How Children Learn by John Holt is about a teacher’s observations of young children, both in the classroom and in more casual settings. Much of the book is diary entries and other vignettes. It makes very clear that children are their own best teachers and can learn from all kinds of everyday objects and experiences, not just from formal lessons. It’s very inspiring and has been fun to reread as I watch my own child learn.

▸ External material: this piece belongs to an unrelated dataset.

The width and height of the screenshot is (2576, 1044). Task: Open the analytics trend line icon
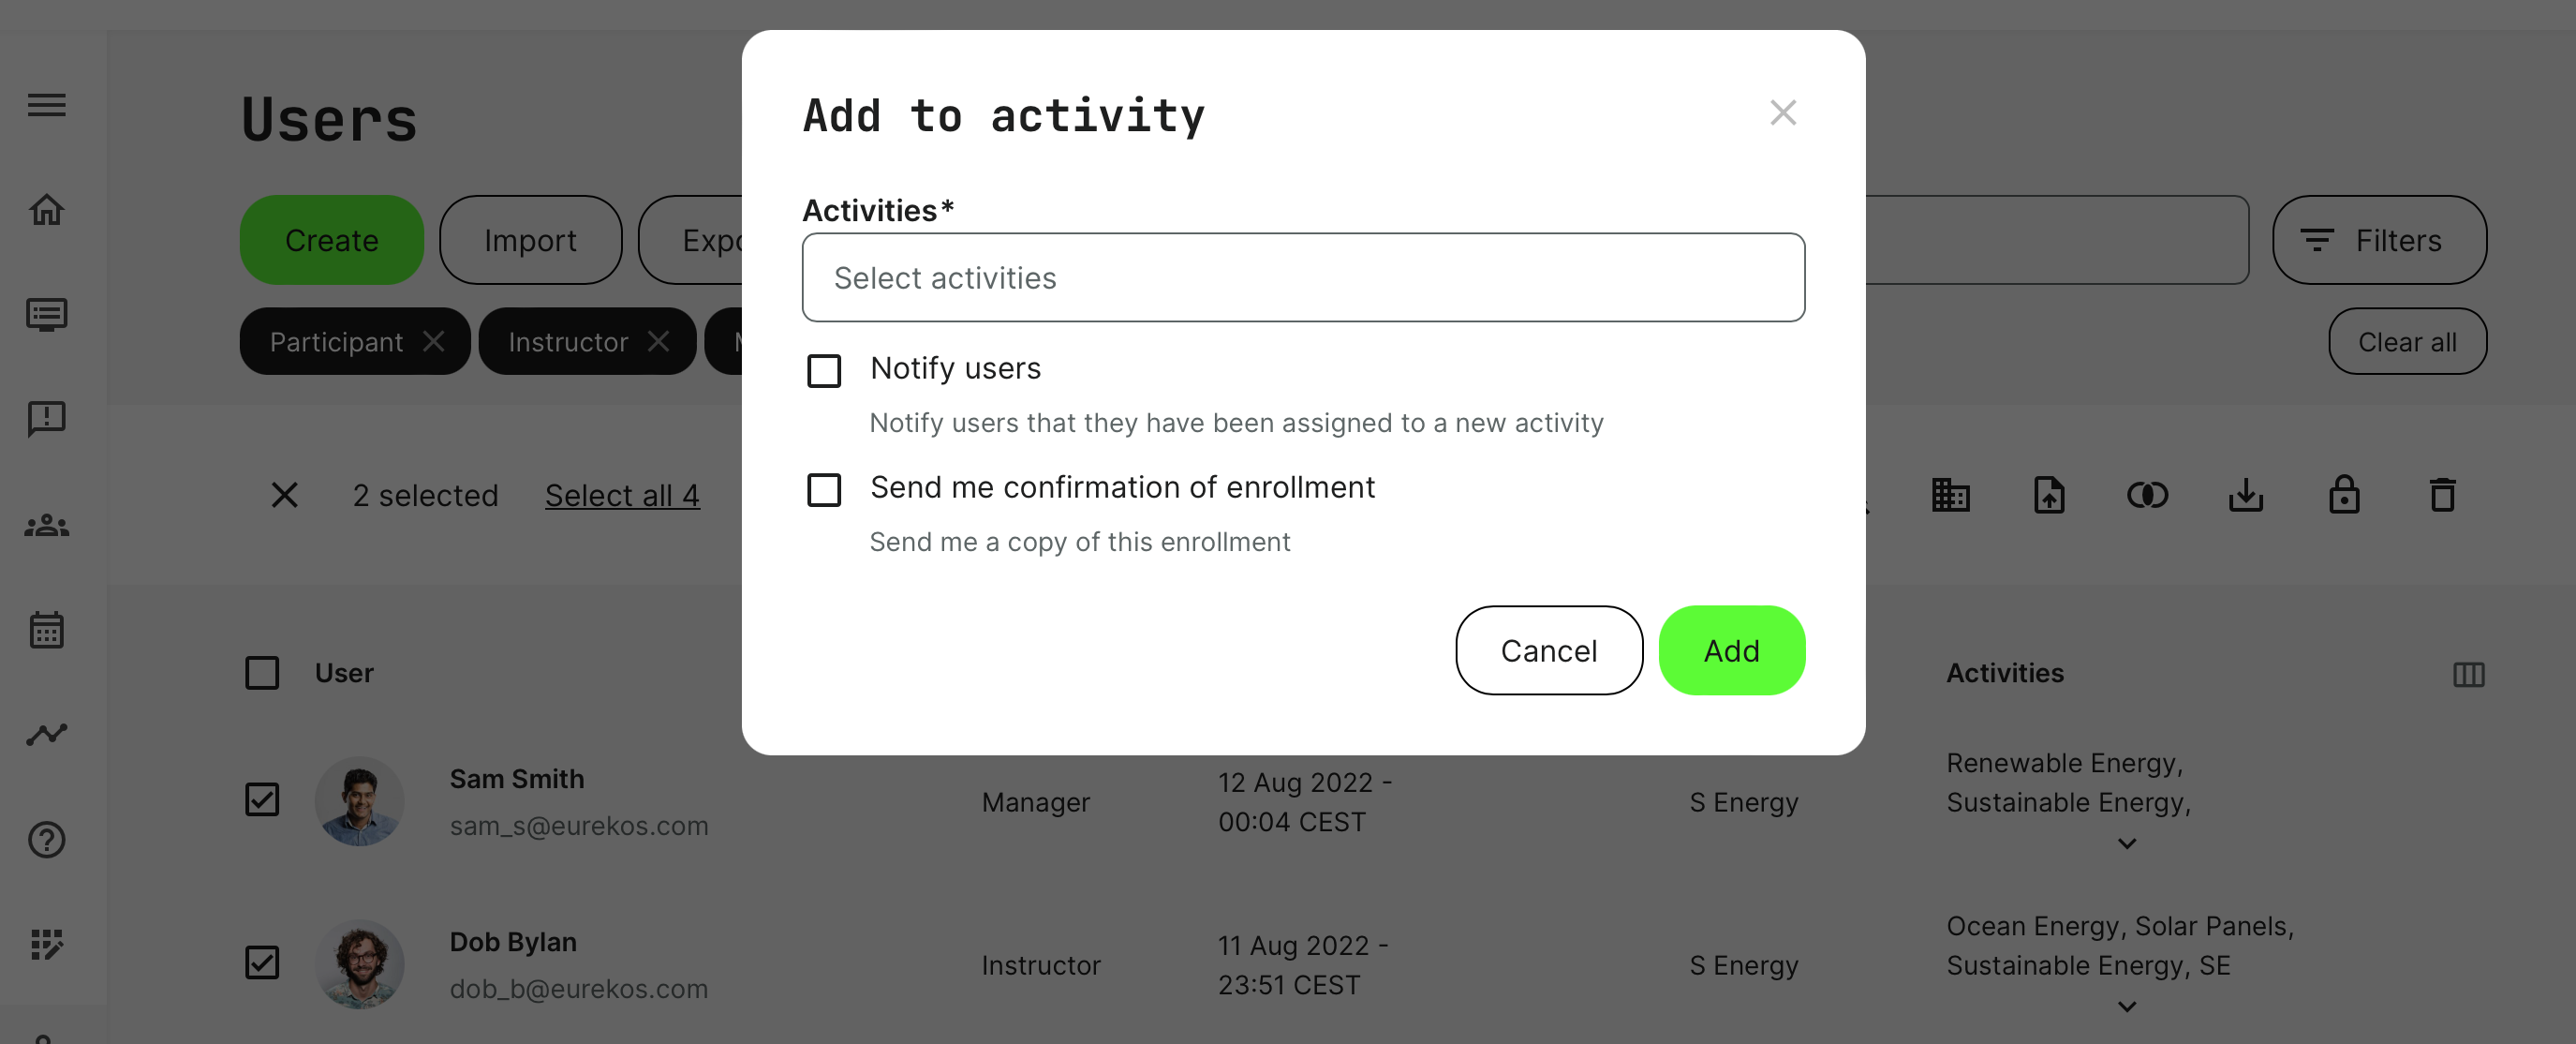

The Family Bed by Tine Thevenin explains why sleeping near the mother is good for babies. I’m so glad I read this book several years before becoming a mother, because it completely changed my mind about co-sleeping! I haven’t read the newer edition of the book (although I have read other recent reviews of research on co-sleeping) but the 1970s edition has a charming spirit of having been put together by an impassioned mother who really wanted to help people with her experiences, her library research, and the stories she collected from other families, so that we would not suffer even a moment of the self-doubt she felt when her instincts cried out that her baby should not be left alone. (Read here about our evolving sleep strategies as our child gets older.)
So . . . my list of three books has turned into seven (or nine, if you’re nostalgic). Hey, it’s important to be an informed parent! Oh, and you might also be interested in my mixed review of Easy to Love, Difficult to Discipline.